-- YOUR OBJECTIVE --
Copy the records below word for word, leaving nothing out.

-- DATA FOR PROCESSING --
◆ ◆ ◆
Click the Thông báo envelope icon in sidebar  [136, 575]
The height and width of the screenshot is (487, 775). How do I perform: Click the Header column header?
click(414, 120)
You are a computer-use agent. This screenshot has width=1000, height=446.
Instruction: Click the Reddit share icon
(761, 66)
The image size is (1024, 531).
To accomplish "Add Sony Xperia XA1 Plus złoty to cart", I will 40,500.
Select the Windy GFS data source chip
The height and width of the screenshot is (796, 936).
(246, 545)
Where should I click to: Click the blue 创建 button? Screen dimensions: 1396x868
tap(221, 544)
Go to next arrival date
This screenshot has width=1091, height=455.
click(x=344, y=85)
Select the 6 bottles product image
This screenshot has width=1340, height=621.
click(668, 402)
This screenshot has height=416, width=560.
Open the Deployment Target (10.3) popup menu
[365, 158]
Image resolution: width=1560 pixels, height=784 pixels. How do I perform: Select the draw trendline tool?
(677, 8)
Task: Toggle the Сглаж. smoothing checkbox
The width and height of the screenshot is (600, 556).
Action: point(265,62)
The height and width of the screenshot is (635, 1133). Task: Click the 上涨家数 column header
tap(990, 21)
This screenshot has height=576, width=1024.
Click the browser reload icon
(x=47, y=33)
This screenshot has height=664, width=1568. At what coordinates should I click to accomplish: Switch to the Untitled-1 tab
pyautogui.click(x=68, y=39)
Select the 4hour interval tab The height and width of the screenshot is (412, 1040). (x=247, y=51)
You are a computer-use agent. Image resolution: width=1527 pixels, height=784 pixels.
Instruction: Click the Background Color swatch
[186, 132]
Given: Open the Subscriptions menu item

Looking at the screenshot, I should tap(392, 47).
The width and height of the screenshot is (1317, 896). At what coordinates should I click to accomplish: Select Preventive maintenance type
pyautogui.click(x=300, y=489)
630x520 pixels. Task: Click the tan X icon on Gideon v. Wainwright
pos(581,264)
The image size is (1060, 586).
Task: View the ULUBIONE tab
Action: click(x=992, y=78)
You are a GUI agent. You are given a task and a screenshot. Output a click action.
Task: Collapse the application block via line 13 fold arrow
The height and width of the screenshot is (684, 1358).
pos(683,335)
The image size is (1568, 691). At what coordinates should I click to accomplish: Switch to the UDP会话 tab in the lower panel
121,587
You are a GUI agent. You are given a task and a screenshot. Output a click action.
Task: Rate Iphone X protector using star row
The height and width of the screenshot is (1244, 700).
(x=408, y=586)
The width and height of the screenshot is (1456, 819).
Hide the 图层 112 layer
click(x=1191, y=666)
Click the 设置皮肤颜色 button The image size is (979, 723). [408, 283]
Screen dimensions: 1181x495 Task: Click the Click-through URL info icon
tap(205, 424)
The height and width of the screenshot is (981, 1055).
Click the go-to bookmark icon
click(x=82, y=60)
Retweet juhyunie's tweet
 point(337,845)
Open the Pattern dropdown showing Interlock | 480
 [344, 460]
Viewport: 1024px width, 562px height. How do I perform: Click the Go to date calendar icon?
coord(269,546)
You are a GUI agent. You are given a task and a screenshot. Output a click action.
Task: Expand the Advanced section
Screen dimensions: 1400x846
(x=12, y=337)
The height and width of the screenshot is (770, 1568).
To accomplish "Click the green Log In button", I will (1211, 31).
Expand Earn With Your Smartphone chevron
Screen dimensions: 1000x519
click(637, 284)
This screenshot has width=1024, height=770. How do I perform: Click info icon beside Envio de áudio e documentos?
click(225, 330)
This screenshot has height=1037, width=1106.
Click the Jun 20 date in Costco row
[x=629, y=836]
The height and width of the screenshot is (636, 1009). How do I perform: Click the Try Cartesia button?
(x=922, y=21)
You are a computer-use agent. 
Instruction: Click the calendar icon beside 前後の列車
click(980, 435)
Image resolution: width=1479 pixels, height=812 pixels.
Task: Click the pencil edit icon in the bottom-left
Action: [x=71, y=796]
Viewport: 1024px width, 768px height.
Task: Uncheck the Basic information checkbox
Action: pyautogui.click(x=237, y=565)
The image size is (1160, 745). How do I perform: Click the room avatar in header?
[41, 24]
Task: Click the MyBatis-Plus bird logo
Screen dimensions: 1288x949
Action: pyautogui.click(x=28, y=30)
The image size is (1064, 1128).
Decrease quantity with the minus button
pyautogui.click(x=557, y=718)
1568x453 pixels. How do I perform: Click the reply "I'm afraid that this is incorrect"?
◆ ◆ ◆
-- CORRECT OUTPUT --
Click the Thông báo envelope icon in sidebar  [136, 575]
The height and width of the screenshot is (487, 775). How do I perform: Click the Header column header?
click(414, 120)
You are a computer-use agent. This screenshot has width=1000, height=446.
Instruction: Click the Reddit share icon
(761, 66)
The image size is (1024, 531).
To accomplish "Add Sony Xperia XA1 Plus złoty to cart", I will 40,500.
Select the Windy GFS data source chip
The height and width of the screenshot is (796, 936).
(246, 545)
Where should I click to: Click the blue 创建 button? Screen dimensions: 1396x868
tap(221, 544)
Go to next arrival date
This screenshot has width=1091, height=455.
click(x=344, y=85)
Select the 6 bottles product image
This screenshot has width=1340, height=621.
click(668, 402)
This screenshot has height=416, width=560.
Open the Deployment Target (10.3) popup menu
[365, 158]
Image resolution: width=1560 pixels, height=784 pixels. How do I perform: Select the draw trendline tool?
(677, 8)
Task: Toggle the Сглаж. smoothing checkbox
The width and height of the screenshot is (600, 556).
Action: point(265,62)
The height and width of the screenshot is (635, 1133). Task: Click the 上涨家数 column header
tap(990, 21)
This screenshot has height=576, width=1024.
Click the browser reload icon
(x=47, y=33)
This screenshot has height=664, width=1568. At what coordinates should I click to accomplish: Switch to the Untitled-1 tab
pyautogui.click(x=68, y=39)
Select the 4hour interval tab The height and width of the screenshot is (412, 1040). (x=247, y=51)
You are a computer-use agent. Image resolution: width=1527 pixels, height=784 pixels.
Instruction: Click the Background Color swatch
[186, 132]
Given: Open the Subscriptions menu item

Looking at the screenshot, I should tap(392, 47).
The width and height of the screenshot is (1317, 896). At what coordinates should I click to accomplish: Select Preventive maintenance type
pyautogui.click(x=300, y=489)
630x520 pixels. Task: Click the tan X icon on Gideon v. Wainwright
pos(581,264)
The image size is (1060, 586).
Task: View the ULUBIONE tab
Action: click(x=992, y=78)
You are a GUI agent. You are given a task and a screenshot. Output a click action.
Task: Collapse the application block via line 13 fold arrow
The height and width of the screenshot is (684, 1358).
pos(683,335)
The image size is (1568, 691). At what coordinates should I click to accomplish: Switch to the UDP会话 tab in the lower panel
121,587
You are a GUI agent. You are given a task and a screenshot. Output a click action.
Task: Rate Iphone X protector using star row
The height and width of the screenshot is (1244, 700).
(x=408, y=586)
The width and height of the screenshot is (1456, 819).
Hide the 图层 112 layer
click(x=1191, y=666)
Click the 设置皮肤颜色 button The image size is (979, 723). [408, 283]
Screen dimensions: 1181x495 Task: Click the Click-through URL info icon
tap(205, 424)
The height and width of the screenshot is (981, 1055).
Click the go-to bookmark icon
click(x=82, y=60)
Retweet juhyunie's tweet
 point(337,845)
Open the Pattern dropdown showing Interlock | 480
 [344, 460]
Viewport: 1024px width, 562px height. How do I perform: Click the Go to date calendar icon?
coord(269,546)
You are a GUI agent. You are given a task and a screenshot. Output a click action.
Task: Expand the Advanced section
Screen dimensions: 1400x846
(x=12, y=337)
The height and width of the screenshot is (770, 1568).
To accomplish "Click the green Log In button", I will (1211, 31).
Expand Earn With Your Smartphone chevron
Screen dimensions: 1000x519
click(637, 284)
This screenshot has width=1024, height=770. How do I perform: Click info icon beside Envio de áudio e documentos?
click(225, 330)
This screenshot has height=1037, width=1106.
Click the Jun 20 date in Costco row
[x=629, y=836]
The height and width of the screenshot is (636, 1009). How do I perform: Click the Try Cartesia button?
(x=922, y=21)
You are a computer-use agent. 
Instruction: Click the calendar icon beside 前後の列車
click(980, 435)
Image resolution: width=1479 pixels, height=812 pixels.
Task: Click the pencil edit icon in the bottom-left
Action: [x=71, y=796]
Viewport: 1024px width, 768px height.
Task: Uncheck the Basic information checkbox
Action: pyautogui.click(x=237, y=565)
The image size is (1160, 745). How do I perform: Click the room avatar in header?
[41, 24]
Task: Click the MyBatis-Plus bird logo
Screen dimensions: 1288x949
Action: pyautogui.click(x=28, y=30)
The image size is (1064, 1128).
Decrease quantity with the minus button
pyautogui.click(x=557, y=718)
1568x453 pixels. How do I perform: Click the reply "I'm afraid that this is incorrect"?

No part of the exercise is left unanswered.